Integrante do trio Chicas, desde 1996, ano passado
plantou carreira-solo com o álbum A Dúpé — Nós agradecemos em Iorubá. Em entrevista de 2011, Amora disse que seu nome frutal jamais lhe
constrangeu. O máximo que acontecia eram chamarem-na de salada de fruta.
No país extremamente segregacionista, mas que adora
projetar imagem de democracia cordial, A Dúpé utopicamente metaforiza a salada
de frutas que gostaríamos que fosse a nação, onde um sabor completasse o outro
e não houvesse um que sobrepujasse os demais. Xangô come Afrodite nesse
universo sônico texturalmente rico de psicoodelia ioruba.
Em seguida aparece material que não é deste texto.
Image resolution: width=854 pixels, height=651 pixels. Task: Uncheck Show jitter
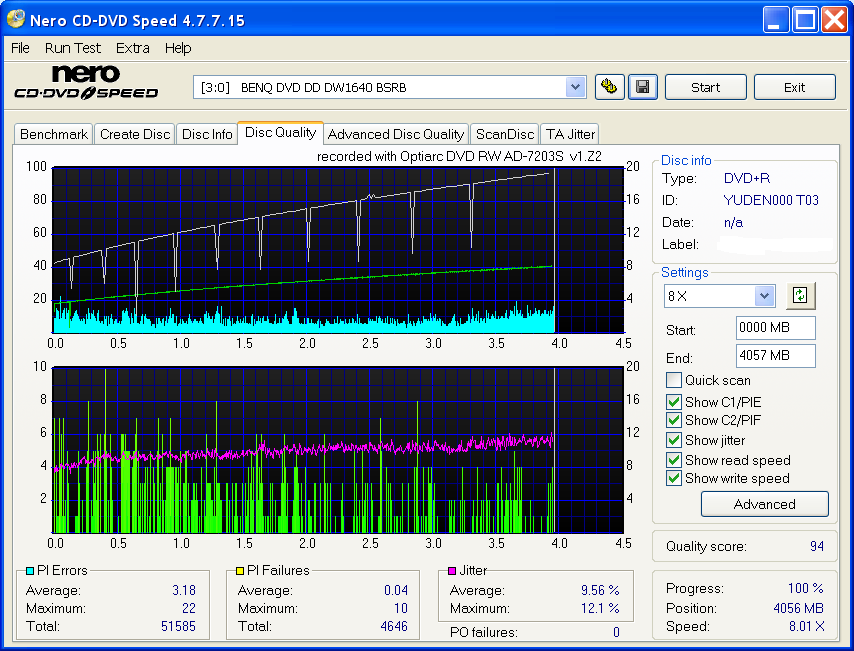coord(674,440)
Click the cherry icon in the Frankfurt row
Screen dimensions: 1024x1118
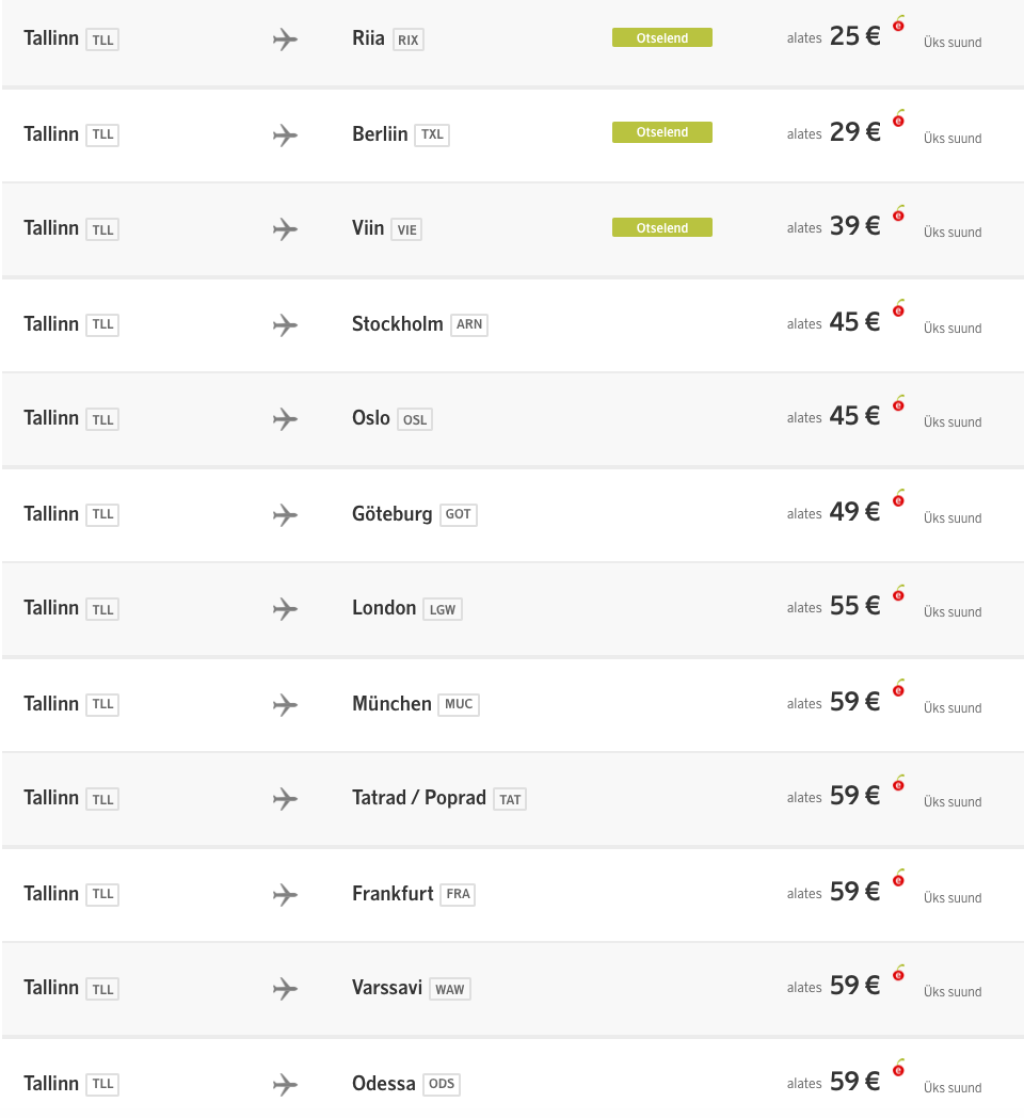[x=898, y=880]
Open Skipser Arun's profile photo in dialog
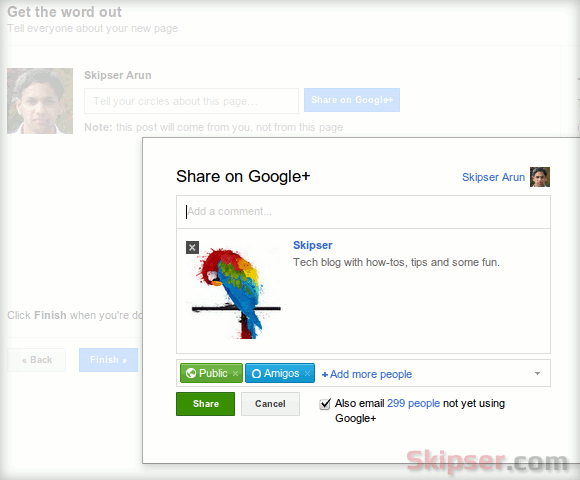This screenshot has height=480, width=580. 540,177
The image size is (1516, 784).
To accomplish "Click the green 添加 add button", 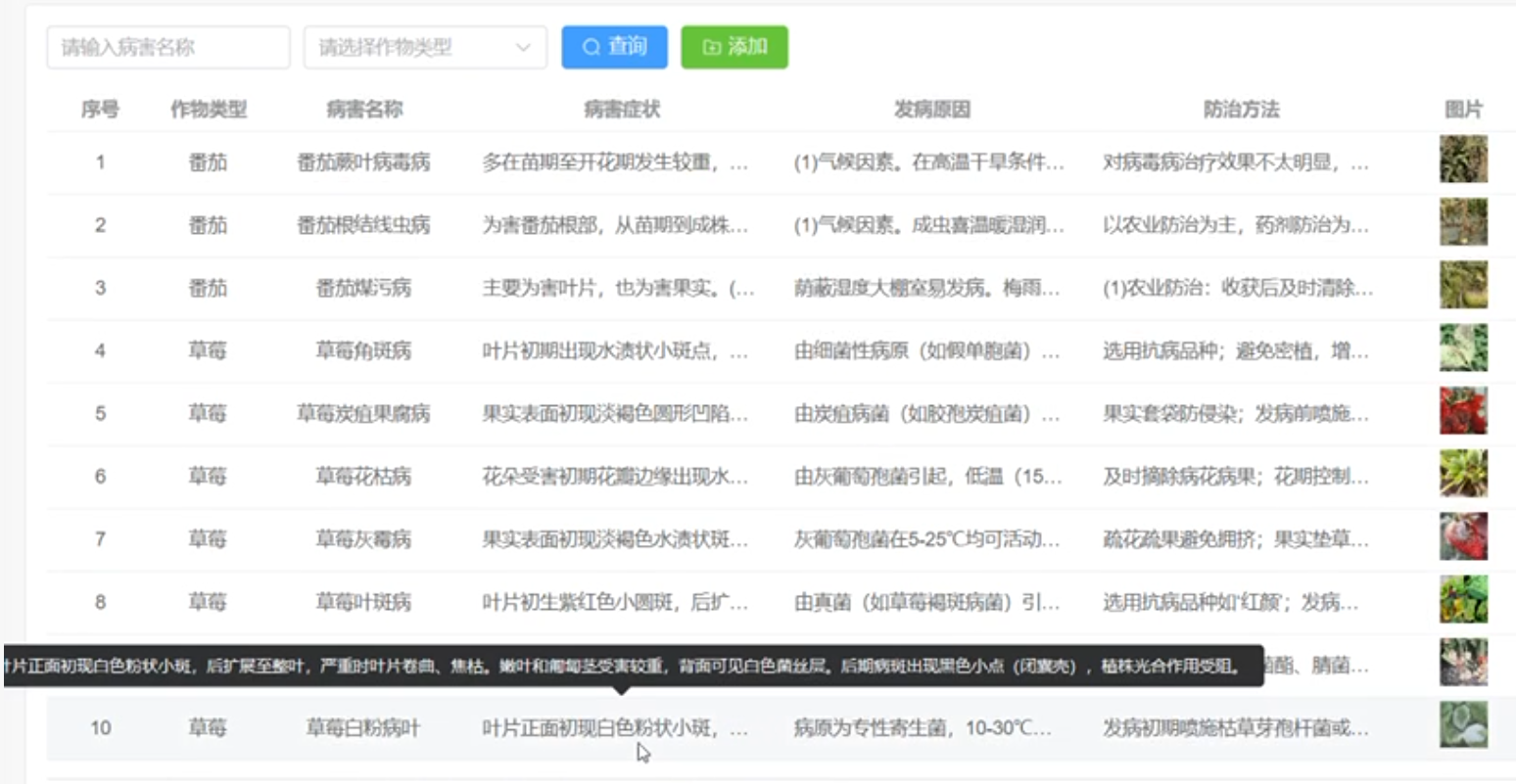I will [734, 47].
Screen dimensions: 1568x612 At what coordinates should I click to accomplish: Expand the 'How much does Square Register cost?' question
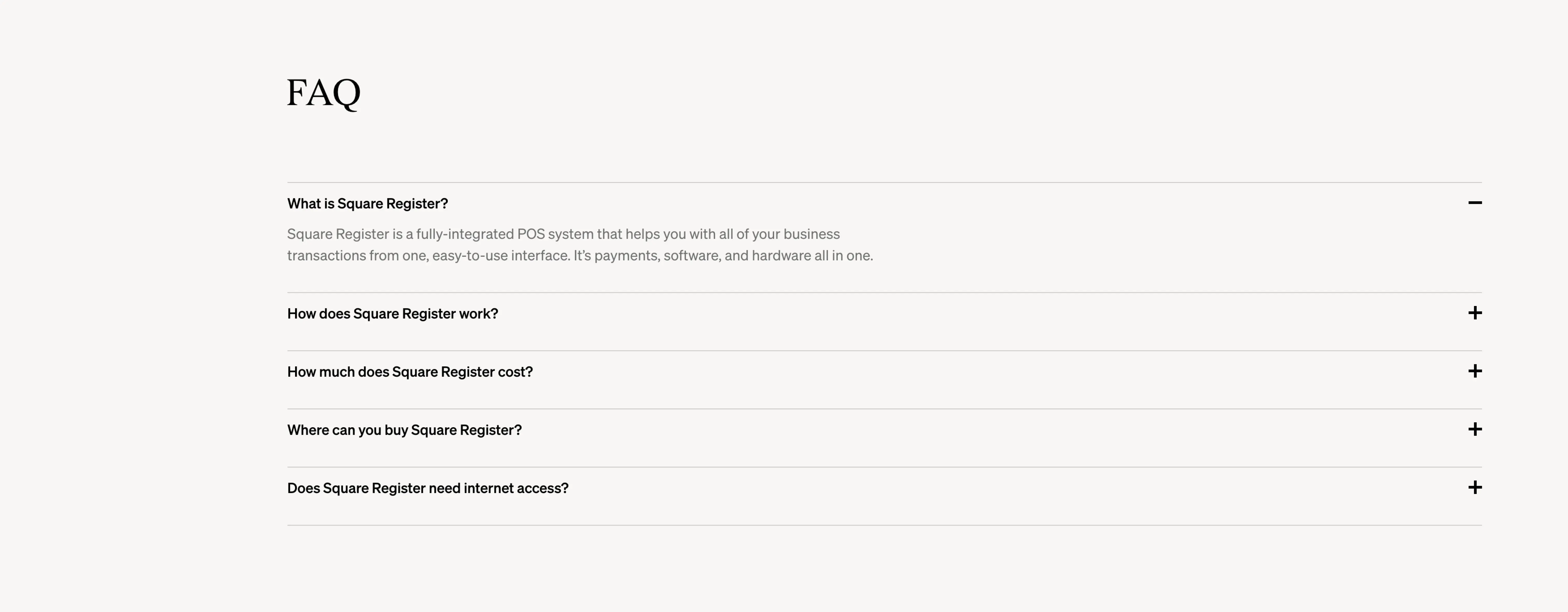410,372
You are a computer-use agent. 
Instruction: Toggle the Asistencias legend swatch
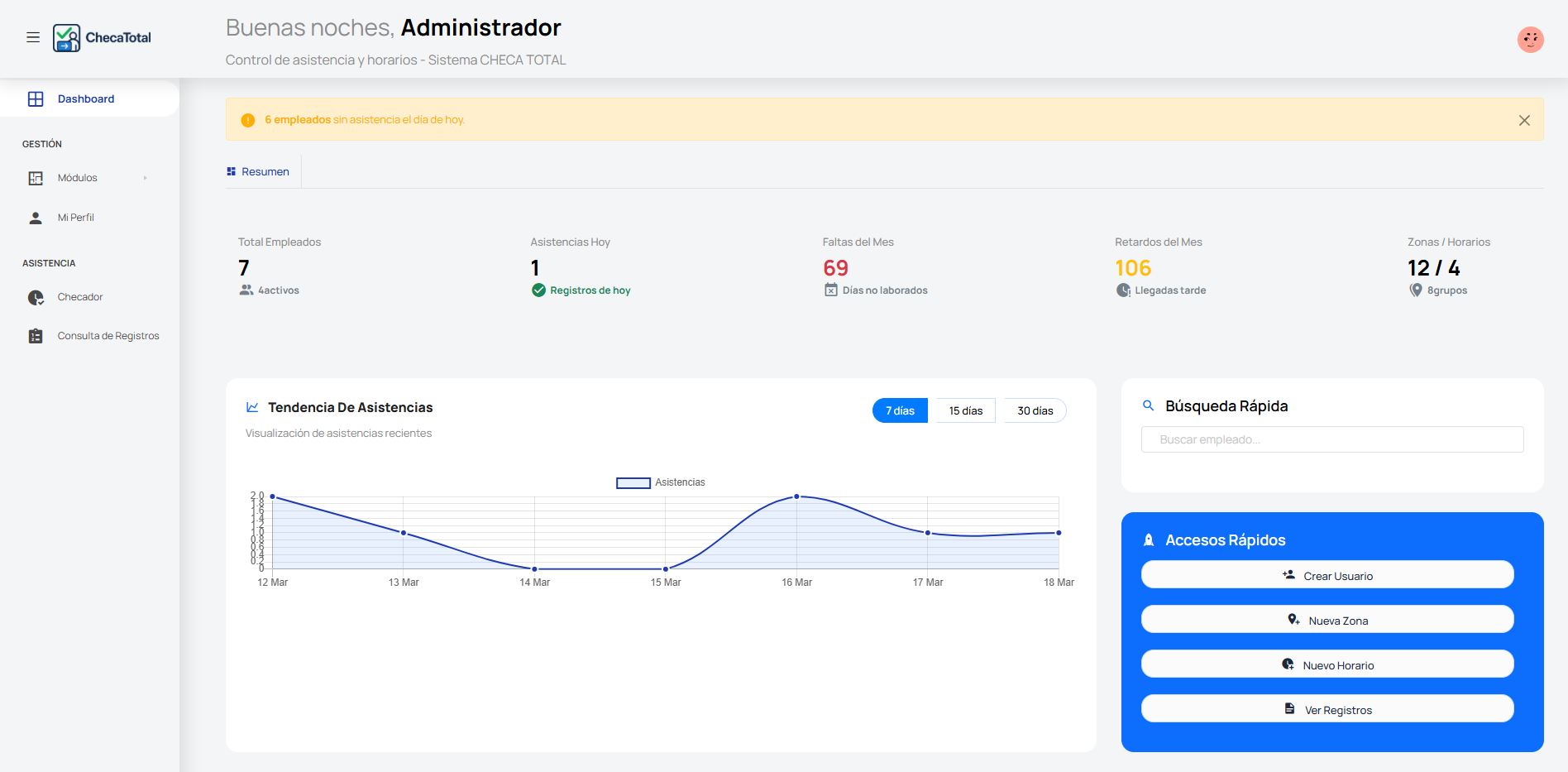[x=633, y=482]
São 14 faixas, onde spoken
word é embalada por canto de cigarra (Amandla Is Nie Dood Nie) e poesia
cercada por canto ritual indígena (Iláborigenis). Mas, não é só falação, há
muita música boa e densa em A Dúpé.
A abertura Peço e Posso sintetiza o todo: abre etérea,
mas logo vem batuque afro coexistindo com distorcidas guitarras de ácida
psicodelia, que informa também o final de De Quem Vai. Por mais ioruba que essa
superplugada (diria Tulipa Ruiz) geração urbanita se pretenda, a influência do
Tio Sam é tentacular, daí o bilinguismo do indie
rock Newsome e as letras em inglês na apenas vocálica e meio spiritual When I Die e no blues alternativo de Belong.
Fãs de MPB com letras de perscrutação emocional e
interpretação dramática à “Atrás da Porta”, delirarão com a belezura de Quem
Encorajaria. Tá Na Cara é meio Marisa Monte anos 90, embalada por atabaques. Vê
Lá Nunca Mais dá show de violão flamenco e Canto Cigano de Uma Noite já traz
sua marca de nascimento no título. Mas, nada nunca é tão simples em É Dúpé.
Esses estilos estão mixados com outros. Playground parece caixinha de música
lúdica pra criança, mas começa a experimentar, assim como o coro afro do
lamento Lágrimas do Sul não é bem-comportado e subserviente. Ouça focando nas
vozes ao fundo e veja como se rebelam em relação à principal. Ficou mais
orgânica do que a original do algo ligado-no-piloto-automático álbum de Milton
Nascimento, de 1985, de onde foi extraída.
Melada com a forte voz de
Amora Pêra, que tem hora parece cantar sorrindo, essa salada de frutas é
colorida e suculenta.
Que beleza ler essas palavras sobre ADÚPÉ nós agradecemos em Ioruba; um trabalho que toda vez que me silencio para escutar,(pois nao consigo de outra maneira) lágrimas e arrepios me percorrem.